┌────────
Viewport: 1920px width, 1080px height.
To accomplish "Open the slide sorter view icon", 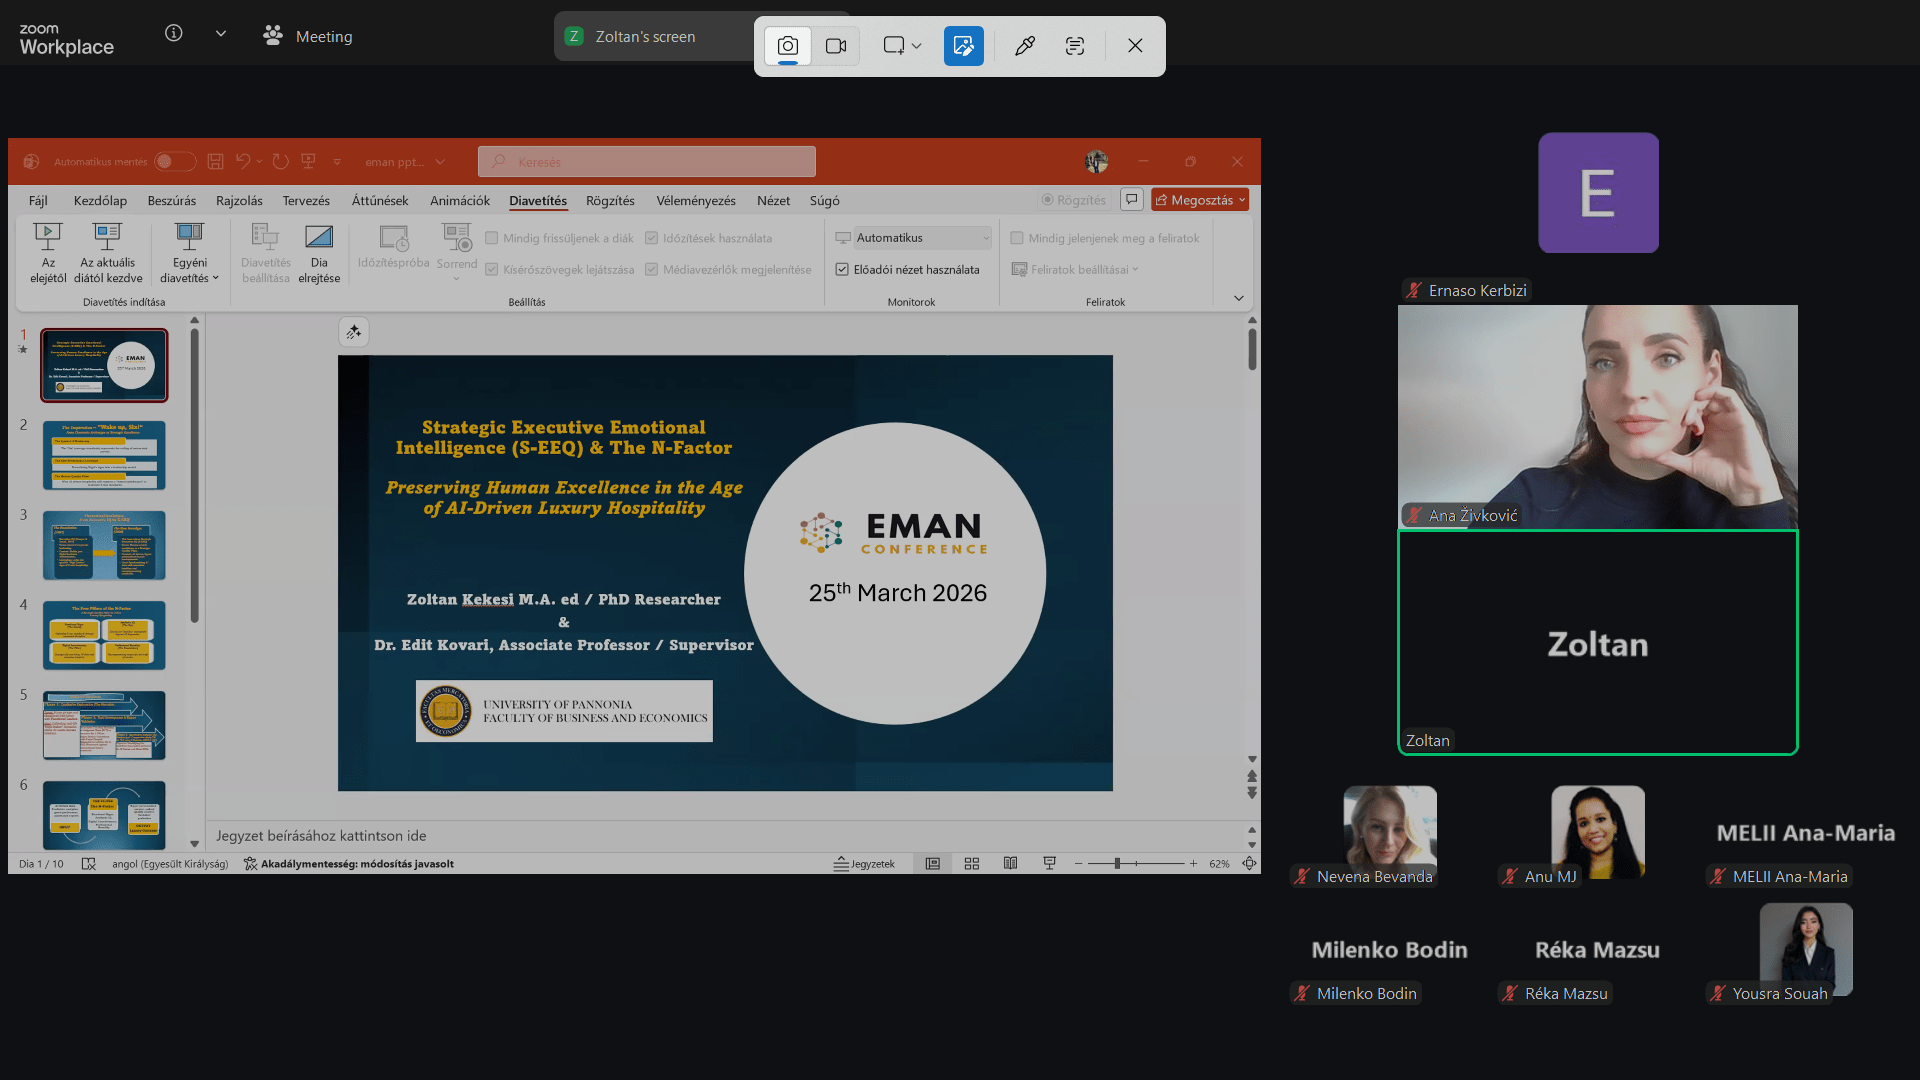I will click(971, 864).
└────────
┌────────
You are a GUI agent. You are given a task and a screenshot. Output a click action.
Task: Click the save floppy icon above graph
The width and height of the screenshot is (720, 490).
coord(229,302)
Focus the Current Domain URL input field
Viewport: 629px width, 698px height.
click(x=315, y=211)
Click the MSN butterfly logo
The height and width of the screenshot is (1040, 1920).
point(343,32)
└────────
┌────────
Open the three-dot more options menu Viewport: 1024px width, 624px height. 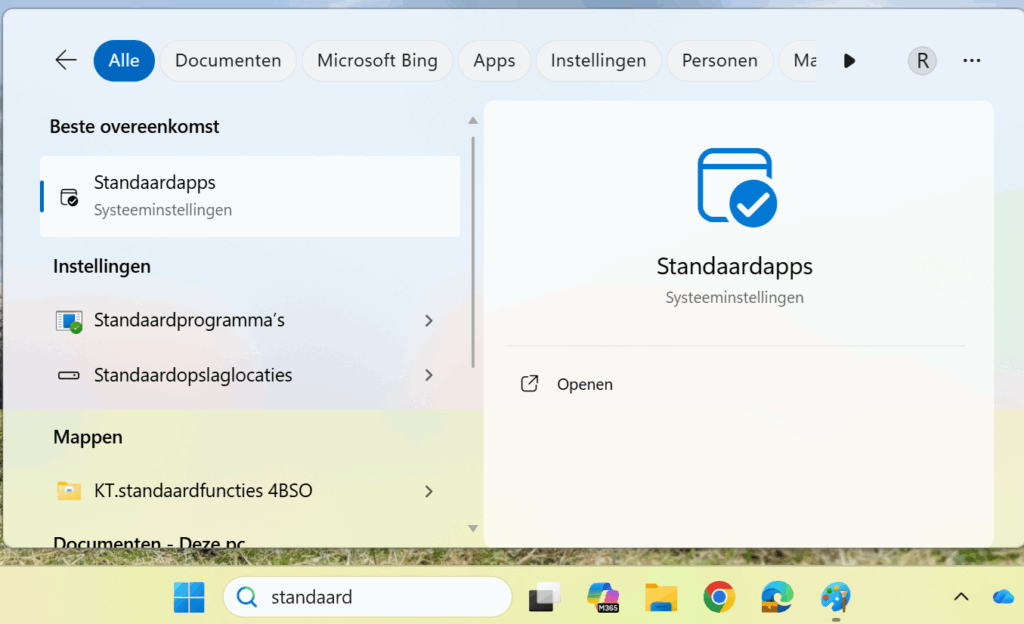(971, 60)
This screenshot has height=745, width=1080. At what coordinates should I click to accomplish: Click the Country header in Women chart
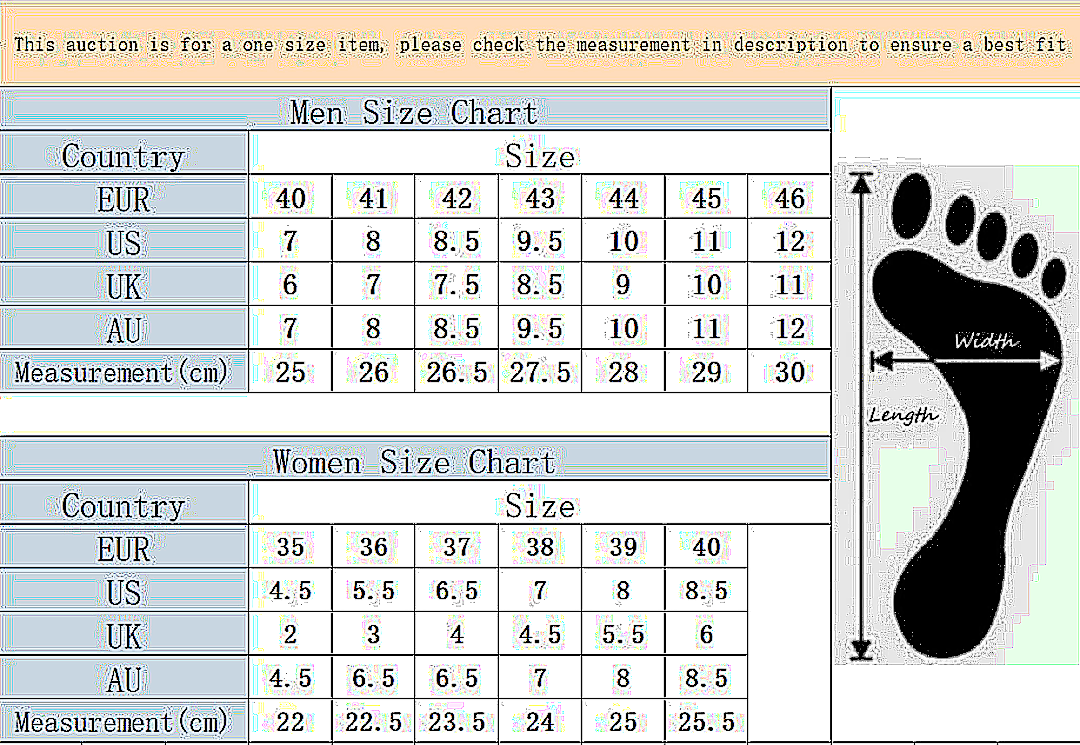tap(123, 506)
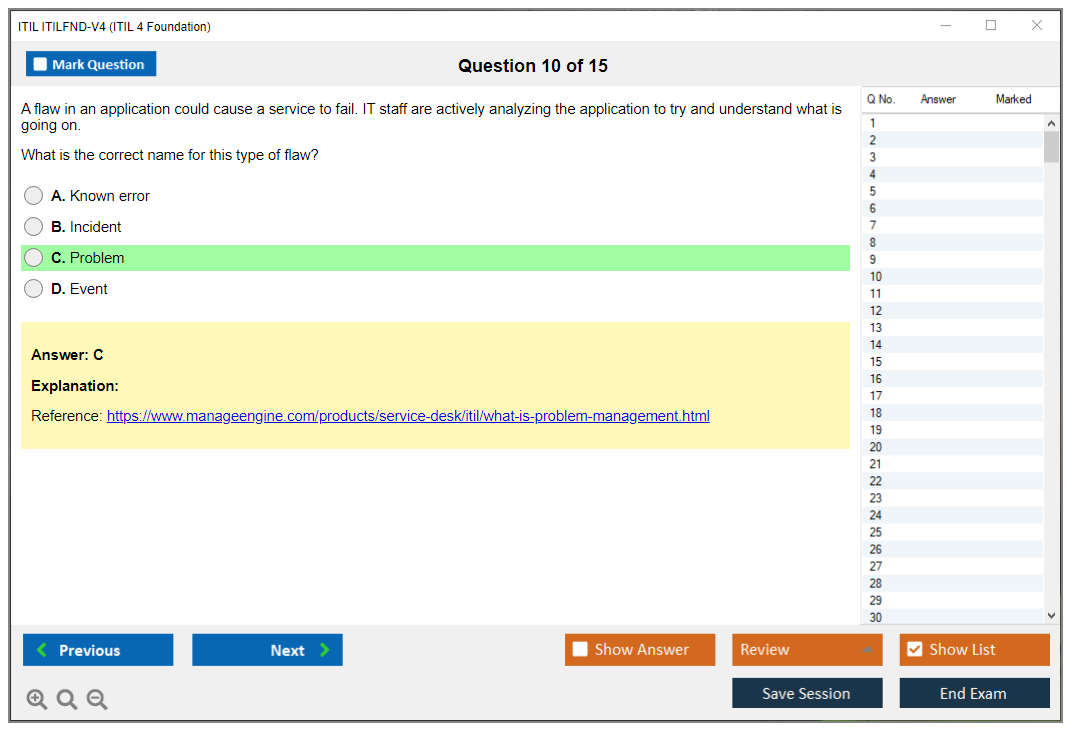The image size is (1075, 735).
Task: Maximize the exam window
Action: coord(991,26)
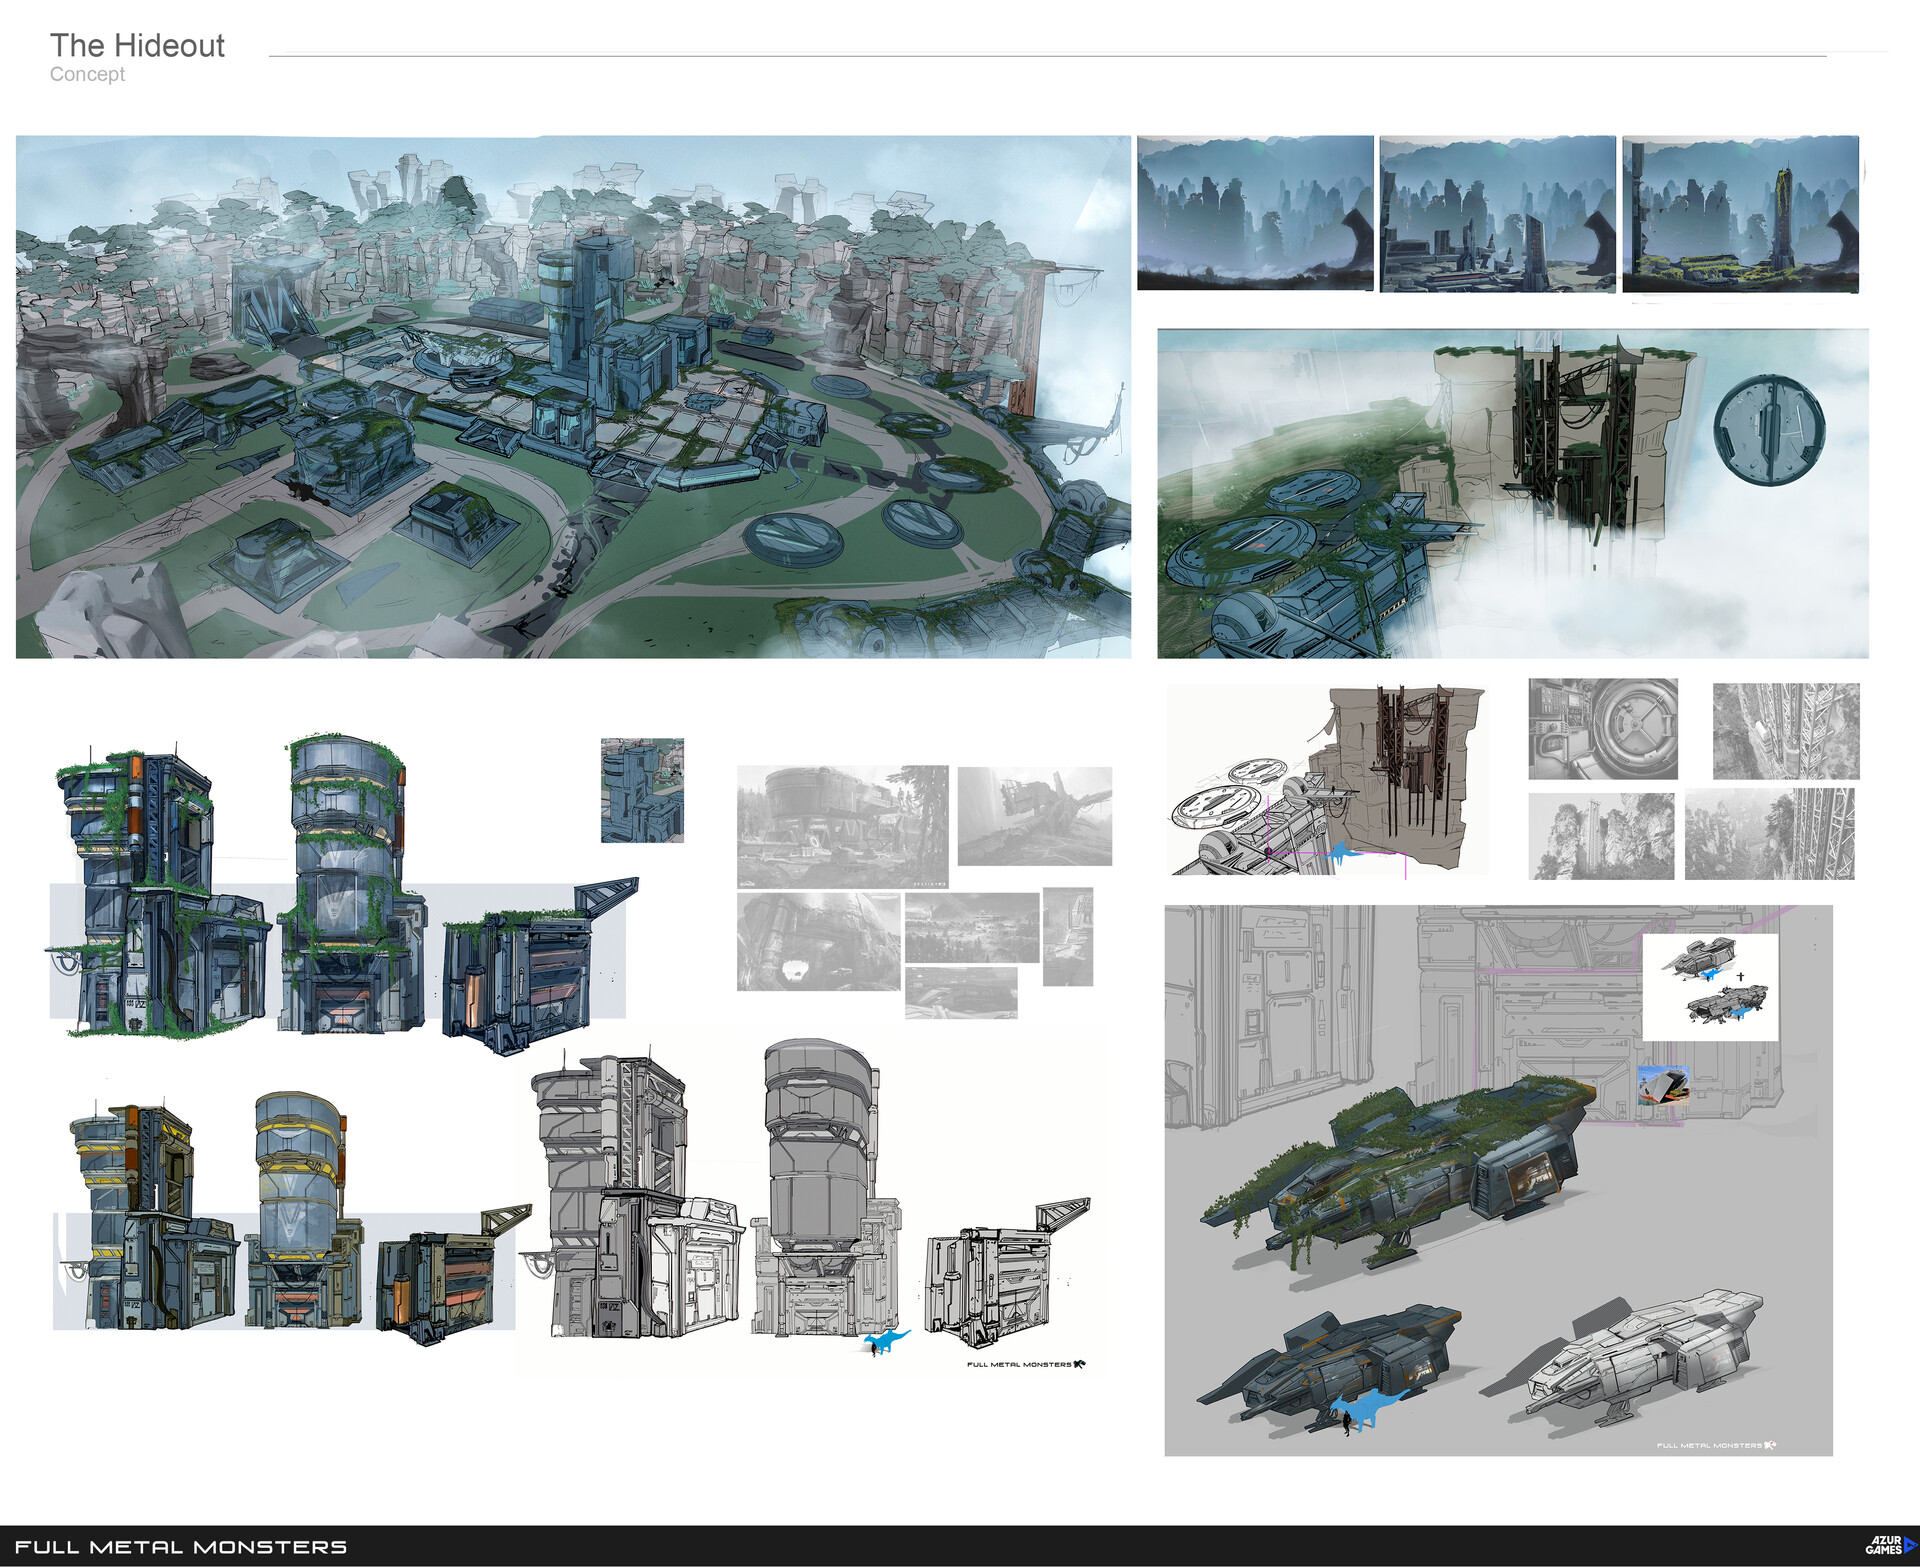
└────────
> **Exercise prompt**
Quote the data exactly, from the line containing "You are a GUI" through the line containing "point(343,32)", with both of those lines included.

> **Finished exercise**
You are a GUI agent. You are given a task and a screenshot. Output a click action.
Task: Click the save floppy icon above graph
The width and height of the screenshot is (720, 490).
coord(229,302)
Focus the Current Domain URL input field
Viewport: 629px width, 698px height.
click(x=315, y=211)
Click the MSN butterfly logo
The height and width of the screenshot is (1040, 1920).
point(343,32)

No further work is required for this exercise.